How exactly do food dehydrator's work?!


Question: How exactly do food dehydrator's work?
Well, I didn't really get what they wrote on wiki, so yeah. :P
And I would love it if anybody would explain me with a diagram or link me to any website which can explain me, with a diagram preferably. :D
Thank You. :D

Answers:

It's like a really really slow oven that doesn't cook or burn the food.
They dry it out enough (with gentle heat and air) to evaporate all the water in the food so that all you're left with is the food and vitamins minus most of the water in it.

If you dehydrate an orange you take all of the water out of it and it's hard and crunchy and small but if you put it in water it will expand again (although it won't be much use..lmao).
That's what happens with pot noodles lol. Without water in the food it can keep for longer as the more moist the food is the more chance of mould growing.

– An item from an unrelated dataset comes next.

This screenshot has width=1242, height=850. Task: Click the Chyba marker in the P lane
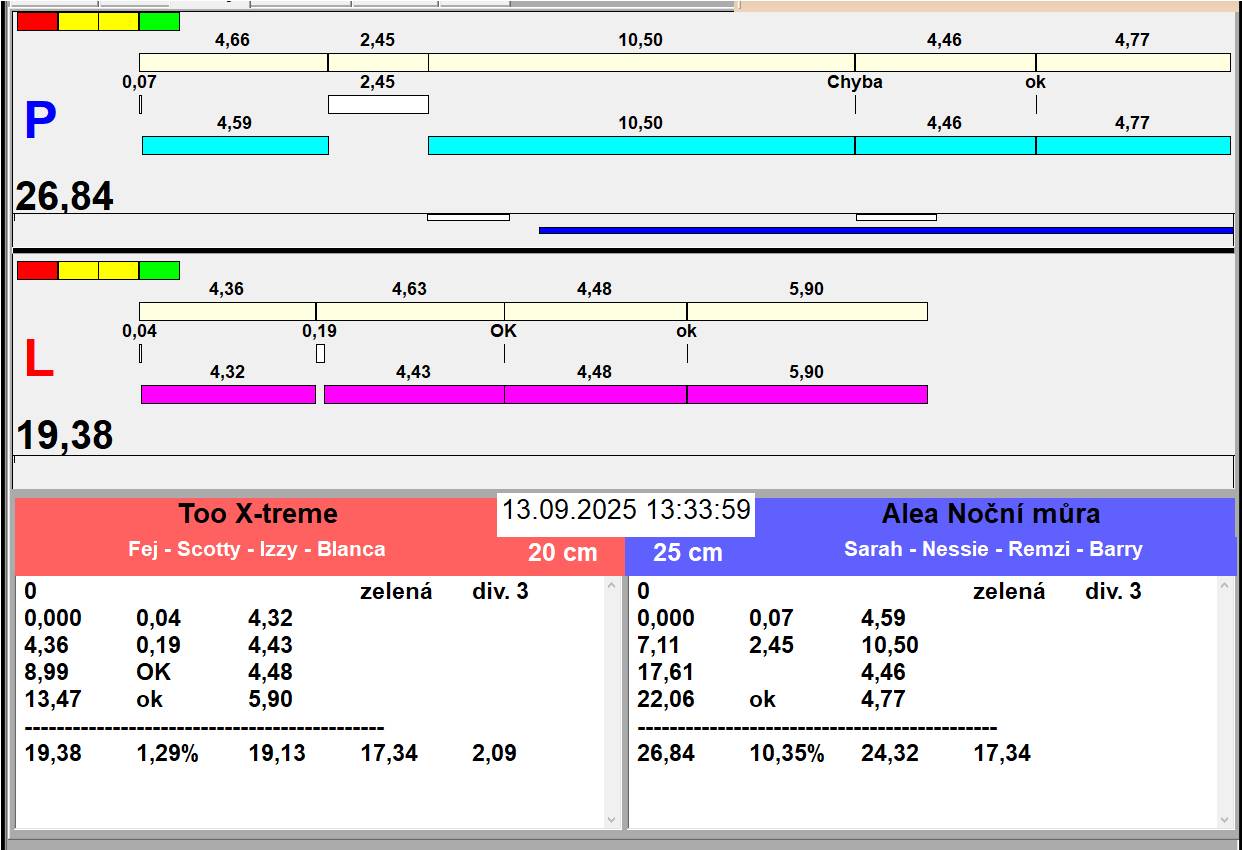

If you try to dehydrate food yourself and get the settings wrong the food (say strawberries) might end up sticky and moist instead of dry, and no use, or might even grow mould in the dehydration process. Does that make any sense? I mean when you want to cool soup what do you do? Blow on it or stir it to let cool air into it. If you put a lid over something hot what happens? Steam aka water rises and makes the lid wet. The water will naturally evaporate from food which is why if you leave an apple or something for too long it starts to shrink when it goes off. The dehydrator just speeds it up and does it in enough time so that the food doesn't degrade.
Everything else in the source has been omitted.